▸ **PASSAGE SHOWN**
=-=-=-=-=
Déraciné

Déraciné is, first of all, a story told in video game format. So the question is always: “Would this story be better told through another medium?”

Because it usually is. Most RPGs would be better books than they are video games. Most action games would be better movies than video games. When one make a video game and the focus is the story, one must make sure that they are telling a story that benefits from the medium. Alternatively, and even better: a story that could only be told through that medium.

I am pleased to say that Deráciné falls into the first of these categories, that is, while its story could have been told through prose or film, it would have been poorer for it. This alone is such a rare feat that it is worth celebrating.

Déraciné uses the gimmicks of time-travel and supernatural powers to explore the themes of fate and mortality. However, the thread that connects this is one of intimacy – an intimacy that the game builds by letting the players explore the world on their own, uncovering little tidbits of information about each character, like digital archeologists.
=-=-=-=-=
▸ **SHORT TASK**
Say whether each statement agrees with the text about Déraciné, giving yes or no and quoting the words that decide it: 1. Most action games would be better as books than as video games. 2. The story of Déraciné could only have been told as a video game. 3. Déraciné explores the themes of fate and mortality. Draw only on the text about Déraciné.

▸ **EXCERPTED RECORDS**
=-=-=-=-=
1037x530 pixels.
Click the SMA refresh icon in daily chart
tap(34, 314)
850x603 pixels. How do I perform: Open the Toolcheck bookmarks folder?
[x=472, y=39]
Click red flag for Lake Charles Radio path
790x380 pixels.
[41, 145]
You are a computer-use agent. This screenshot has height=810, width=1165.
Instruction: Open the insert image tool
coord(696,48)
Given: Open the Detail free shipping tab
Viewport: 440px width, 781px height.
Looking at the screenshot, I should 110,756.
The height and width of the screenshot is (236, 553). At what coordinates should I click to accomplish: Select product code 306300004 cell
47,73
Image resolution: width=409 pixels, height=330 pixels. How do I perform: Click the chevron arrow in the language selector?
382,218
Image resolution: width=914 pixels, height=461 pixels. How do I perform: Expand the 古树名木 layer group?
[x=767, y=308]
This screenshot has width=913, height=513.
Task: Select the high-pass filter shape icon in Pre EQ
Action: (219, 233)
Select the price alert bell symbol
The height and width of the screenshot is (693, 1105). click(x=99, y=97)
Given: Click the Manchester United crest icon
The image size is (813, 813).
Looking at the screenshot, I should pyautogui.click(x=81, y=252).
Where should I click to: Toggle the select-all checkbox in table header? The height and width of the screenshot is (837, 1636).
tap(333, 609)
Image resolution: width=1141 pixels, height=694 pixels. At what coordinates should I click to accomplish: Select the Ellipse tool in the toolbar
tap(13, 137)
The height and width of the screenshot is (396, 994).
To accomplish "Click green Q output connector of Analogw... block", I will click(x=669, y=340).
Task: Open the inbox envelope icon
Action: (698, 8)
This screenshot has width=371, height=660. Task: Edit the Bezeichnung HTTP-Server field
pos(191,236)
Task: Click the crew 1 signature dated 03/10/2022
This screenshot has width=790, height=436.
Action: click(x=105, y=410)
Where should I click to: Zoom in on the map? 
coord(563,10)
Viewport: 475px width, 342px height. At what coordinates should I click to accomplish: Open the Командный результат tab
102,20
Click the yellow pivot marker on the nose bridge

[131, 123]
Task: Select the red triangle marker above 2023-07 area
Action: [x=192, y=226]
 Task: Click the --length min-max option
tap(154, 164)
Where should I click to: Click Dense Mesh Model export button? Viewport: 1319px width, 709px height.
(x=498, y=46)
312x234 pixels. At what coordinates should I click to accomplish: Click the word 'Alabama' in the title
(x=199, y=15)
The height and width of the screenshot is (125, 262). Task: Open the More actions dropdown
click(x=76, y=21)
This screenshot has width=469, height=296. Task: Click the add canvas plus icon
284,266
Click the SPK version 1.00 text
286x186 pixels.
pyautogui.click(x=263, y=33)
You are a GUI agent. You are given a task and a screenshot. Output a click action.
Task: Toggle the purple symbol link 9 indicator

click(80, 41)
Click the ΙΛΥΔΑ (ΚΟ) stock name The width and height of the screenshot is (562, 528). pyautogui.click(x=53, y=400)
=-=-=-=-=
▸ **TASK SOLUTION**
1. No: "Most action games would be better movies than video games."
2. No: "while its story could have been told through prose or film, it would have been poorer for it."
3. Yes: "to explore the themes of fate and mortality."